TASK BRIEF >>
Sort through the listing below and keep each line with the word "apps". Copy those.
=== DATA SUPPLIED ===
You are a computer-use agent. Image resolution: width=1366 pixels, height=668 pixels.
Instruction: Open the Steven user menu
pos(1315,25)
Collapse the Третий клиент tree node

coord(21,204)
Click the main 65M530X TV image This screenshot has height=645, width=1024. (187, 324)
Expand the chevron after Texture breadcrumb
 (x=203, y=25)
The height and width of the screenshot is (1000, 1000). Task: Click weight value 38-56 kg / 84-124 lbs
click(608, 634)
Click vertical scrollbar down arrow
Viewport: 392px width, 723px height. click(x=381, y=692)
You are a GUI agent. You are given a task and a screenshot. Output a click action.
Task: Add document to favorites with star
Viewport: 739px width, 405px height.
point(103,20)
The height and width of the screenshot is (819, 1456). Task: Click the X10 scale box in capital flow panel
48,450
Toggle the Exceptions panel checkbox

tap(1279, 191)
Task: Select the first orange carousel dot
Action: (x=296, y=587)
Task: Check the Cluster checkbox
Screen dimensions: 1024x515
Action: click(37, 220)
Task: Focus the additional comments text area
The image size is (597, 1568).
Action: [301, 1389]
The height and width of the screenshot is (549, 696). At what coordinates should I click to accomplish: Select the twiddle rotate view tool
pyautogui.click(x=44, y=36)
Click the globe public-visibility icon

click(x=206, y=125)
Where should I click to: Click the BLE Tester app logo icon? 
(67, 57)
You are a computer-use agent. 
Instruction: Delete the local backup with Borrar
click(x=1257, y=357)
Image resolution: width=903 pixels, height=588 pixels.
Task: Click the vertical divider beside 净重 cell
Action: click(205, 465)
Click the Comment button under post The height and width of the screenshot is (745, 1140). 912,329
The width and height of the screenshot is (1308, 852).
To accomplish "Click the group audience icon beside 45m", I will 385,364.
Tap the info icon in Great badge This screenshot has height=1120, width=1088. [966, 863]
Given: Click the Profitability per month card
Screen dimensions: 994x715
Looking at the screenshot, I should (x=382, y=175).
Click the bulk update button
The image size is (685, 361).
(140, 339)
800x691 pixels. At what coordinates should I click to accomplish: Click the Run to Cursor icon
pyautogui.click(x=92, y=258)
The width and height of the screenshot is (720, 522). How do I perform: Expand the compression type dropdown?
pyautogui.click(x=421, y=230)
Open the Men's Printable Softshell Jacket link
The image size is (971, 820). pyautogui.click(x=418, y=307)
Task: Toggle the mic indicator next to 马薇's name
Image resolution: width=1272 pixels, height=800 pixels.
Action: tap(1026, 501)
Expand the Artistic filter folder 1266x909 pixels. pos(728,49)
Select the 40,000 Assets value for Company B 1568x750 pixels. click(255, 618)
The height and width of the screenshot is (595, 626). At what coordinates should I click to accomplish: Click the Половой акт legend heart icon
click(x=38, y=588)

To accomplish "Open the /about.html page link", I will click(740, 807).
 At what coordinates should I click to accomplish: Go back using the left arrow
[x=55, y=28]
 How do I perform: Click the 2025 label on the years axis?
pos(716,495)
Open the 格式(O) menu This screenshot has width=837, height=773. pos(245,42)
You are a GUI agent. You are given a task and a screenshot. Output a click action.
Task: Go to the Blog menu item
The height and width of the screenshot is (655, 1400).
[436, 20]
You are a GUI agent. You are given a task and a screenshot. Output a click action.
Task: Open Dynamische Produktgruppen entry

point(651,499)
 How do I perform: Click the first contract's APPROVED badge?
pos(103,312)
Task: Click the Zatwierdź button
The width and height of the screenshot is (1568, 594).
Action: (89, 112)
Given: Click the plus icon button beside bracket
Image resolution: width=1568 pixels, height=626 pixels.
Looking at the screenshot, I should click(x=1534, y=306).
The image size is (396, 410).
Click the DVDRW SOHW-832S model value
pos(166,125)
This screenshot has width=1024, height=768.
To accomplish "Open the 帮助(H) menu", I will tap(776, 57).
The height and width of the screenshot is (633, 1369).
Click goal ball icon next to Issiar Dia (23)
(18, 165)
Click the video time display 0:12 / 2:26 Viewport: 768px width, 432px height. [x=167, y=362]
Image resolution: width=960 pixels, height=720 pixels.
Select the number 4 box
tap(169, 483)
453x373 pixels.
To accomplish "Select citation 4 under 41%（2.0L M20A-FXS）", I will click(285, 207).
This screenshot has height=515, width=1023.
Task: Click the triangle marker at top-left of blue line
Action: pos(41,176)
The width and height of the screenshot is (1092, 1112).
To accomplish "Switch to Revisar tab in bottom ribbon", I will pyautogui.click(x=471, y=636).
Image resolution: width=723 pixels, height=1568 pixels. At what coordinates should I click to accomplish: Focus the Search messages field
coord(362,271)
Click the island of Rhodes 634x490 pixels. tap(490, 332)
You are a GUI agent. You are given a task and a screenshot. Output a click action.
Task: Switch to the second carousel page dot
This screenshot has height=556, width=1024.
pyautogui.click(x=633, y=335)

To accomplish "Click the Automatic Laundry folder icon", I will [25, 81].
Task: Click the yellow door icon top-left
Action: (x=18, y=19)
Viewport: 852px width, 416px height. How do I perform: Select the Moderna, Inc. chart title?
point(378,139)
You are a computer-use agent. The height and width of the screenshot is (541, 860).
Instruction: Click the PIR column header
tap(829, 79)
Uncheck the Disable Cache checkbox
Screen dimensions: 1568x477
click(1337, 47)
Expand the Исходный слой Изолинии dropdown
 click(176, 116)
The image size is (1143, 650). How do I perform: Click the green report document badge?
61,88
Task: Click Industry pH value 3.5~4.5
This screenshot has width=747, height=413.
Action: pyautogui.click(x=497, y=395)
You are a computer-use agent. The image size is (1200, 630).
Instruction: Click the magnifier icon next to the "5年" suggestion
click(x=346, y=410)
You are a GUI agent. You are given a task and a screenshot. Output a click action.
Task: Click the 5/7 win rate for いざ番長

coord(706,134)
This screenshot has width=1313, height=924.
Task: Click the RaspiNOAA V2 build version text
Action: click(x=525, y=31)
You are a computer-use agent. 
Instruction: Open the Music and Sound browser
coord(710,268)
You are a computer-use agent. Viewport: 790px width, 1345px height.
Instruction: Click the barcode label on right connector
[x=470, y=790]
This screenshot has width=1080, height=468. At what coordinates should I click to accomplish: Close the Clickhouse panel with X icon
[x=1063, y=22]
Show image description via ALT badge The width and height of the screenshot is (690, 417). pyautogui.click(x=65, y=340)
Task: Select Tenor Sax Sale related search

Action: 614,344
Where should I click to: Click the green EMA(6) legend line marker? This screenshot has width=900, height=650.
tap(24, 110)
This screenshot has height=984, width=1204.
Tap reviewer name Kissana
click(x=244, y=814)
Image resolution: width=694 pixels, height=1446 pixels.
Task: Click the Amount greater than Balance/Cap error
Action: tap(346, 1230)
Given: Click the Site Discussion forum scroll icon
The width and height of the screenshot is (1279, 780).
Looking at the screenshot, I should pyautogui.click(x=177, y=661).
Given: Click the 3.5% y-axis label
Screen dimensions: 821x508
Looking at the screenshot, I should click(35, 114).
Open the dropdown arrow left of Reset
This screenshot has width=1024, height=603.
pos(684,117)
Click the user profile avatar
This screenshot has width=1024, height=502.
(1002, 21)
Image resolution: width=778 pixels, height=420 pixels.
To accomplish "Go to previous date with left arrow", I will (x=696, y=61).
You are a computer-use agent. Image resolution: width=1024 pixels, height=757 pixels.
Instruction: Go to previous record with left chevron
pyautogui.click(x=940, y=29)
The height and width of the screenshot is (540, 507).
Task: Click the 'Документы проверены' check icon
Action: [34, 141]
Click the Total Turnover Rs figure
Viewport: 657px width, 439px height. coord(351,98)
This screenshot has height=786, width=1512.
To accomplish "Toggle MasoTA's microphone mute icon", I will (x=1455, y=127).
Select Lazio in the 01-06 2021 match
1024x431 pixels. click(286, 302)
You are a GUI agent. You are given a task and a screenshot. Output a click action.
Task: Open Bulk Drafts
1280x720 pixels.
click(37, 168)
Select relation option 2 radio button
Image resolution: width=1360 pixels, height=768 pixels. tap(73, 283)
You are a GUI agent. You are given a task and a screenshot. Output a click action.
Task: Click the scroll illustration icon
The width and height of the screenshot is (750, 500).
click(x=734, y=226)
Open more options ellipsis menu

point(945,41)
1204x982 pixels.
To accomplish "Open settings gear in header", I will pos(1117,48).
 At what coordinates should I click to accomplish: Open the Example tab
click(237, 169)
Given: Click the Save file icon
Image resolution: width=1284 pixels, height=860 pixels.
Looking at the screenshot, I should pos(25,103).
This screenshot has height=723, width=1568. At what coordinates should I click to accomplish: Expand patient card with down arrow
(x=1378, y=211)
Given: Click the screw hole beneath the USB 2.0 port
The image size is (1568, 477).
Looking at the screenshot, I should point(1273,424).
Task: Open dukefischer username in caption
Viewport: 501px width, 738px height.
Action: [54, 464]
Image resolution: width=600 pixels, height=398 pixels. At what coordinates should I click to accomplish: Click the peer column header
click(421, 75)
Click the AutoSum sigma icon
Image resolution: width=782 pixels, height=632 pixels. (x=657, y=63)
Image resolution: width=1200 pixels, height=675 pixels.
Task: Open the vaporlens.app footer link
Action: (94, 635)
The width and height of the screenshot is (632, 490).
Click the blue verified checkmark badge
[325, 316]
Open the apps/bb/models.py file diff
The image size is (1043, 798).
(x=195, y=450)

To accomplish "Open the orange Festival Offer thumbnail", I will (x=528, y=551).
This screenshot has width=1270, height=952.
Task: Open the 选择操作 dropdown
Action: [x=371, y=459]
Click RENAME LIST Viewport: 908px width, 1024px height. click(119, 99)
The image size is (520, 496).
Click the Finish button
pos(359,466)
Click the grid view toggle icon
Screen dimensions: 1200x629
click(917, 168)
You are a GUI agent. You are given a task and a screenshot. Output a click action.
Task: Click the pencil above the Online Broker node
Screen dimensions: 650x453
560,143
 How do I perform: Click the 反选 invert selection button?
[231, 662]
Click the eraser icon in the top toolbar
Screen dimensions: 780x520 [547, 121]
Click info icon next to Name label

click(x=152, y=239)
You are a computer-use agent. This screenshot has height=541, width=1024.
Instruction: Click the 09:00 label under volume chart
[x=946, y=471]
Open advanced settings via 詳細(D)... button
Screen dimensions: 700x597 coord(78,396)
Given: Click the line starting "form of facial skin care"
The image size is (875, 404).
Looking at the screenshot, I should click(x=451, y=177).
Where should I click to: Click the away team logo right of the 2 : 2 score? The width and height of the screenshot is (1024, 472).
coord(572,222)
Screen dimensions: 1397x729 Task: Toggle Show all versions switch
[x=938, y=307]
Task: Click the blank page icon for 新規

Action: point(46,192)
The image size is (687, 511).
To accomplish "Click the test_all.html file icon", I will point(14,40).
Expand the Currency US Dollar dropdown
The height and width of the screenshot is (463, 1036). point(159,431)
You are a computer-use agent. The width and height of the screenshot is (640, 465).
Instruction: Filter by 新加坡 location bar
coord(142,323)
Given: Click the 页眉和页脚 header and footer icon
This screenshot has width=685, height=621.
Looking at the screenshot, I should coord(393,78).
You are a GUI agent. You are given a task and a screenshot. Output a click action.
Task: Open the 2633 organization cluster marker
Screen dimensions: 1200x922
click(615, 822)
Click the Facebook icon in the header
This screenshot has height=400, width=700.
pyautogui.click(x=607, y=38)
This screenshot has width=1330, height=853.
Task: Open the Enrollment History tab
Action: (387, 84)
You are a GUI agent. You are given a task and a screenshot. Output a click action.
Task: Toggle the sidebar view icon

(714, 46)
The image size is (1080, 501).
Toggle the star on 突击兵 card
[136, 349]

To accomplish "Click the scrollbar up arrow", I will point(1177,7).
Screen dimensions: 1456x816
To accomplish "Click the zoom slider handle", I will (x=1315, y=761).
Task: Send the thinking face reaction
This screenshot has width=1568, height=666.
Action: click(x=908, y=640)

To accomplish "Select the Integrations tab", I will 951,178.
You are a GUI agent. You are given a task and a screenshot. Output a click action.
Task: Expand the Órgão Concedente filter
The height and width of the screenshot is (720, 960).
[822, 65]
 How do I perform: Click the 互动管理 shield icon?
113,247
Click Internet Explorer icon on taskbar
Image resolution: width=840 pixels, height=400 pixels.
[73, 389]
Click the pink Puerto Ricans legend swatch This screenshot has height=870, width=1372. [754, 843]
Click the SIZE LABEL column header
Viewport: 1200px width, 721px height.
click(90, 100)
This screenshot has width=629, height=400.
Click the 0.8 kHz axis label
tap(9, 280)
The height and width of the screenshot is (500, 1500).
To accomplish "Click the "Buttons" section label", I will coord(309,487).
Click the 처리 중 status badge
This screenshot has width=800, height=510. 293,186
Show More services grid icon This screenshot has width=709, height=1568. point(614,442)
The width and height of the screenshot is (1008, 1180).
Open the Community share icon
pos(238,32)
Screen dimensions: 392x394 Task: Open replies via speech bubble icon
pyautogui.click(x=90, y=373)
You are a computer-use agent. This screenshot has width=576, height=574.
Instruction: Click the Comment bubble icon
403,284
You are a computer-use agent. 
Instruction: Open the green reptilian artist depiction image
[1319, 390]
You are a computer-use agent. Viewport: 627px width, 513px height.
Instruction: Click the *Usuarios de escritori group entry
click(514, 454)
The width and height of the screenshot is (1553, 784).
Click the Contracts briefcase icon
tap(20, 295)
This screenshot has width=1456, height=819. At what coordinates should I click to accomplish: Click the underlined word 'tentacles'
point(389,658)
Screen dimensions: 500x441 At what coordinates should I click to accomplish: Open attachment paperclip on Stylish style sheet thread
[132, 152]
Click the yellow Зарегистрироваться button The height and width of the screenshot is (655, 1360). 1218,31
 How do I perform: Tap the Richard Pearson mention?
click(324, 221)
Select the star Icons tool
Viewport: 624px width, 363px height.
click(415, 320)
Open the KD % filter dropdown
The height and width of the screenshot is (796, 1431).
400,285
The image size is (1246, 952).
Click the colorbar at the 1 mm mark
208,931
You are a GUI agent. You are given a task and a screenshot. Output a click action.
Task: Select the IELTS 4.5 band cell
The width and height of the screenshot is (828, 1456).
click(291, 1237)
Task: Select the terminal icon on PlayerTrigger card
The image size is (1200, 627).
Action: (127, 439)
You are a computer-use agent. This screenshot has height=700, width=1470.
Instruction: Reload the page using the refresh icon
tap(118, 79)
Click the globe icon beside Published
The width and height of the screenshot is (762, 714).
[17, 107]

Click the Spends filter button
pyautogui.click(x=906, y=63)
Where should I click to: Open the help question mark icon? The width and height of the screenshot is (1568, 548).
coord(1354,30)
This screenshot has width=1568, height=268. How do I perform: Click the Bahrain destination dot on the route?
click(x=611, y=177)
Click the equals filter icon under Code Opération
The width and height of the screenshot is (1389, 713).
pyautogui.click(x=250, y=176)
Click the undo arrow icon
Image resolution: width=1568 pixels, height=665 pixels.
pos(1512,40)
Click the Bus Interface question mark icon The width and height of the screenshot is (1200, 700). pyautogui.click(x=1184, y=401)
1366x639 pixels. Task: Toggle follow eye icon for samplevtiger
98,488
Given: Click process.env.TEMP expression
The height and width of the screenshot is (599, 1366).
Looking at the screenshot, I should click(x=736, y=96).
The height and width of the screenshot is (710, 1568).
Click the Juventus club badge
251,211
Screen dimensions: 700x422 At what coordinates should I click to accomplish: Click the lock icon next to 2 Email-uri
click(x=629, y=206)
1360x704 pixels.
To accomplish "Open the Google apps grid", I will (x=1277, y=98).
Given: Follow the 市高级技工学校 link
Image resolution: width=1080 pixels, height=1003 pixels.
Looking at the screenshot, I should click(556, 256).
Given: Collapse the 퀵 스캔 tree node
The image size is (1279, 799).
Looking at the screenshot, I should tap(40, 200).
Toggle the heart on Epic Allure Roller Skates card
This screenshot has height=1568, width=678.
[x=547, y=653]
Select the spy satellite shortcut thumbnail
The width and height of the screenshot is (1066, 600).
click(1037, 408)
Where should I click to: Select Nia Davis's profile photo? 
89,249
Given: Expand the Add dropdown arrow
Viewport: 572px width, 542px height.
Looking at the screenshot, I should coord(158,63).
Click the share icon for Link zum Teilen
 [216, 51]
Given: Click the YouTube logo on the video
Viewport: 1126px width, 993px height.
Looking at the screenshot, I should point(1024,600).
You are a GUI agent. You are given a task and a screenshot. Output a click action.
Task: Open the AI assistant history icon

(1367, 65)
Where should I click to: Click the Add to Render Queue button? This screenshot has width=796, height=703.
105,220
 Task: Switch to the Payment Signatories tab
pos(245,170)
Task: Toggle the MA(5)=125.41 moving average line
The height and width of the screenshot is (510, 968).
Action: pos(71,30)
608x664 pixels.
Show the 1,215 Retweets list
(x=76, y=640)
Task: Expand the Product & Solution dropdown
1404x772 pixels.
===
RESPONSE >>
Open the apps/bb/models.py file diff
To accomplish "Open the Google apps grid", I will (x=1277, y=98).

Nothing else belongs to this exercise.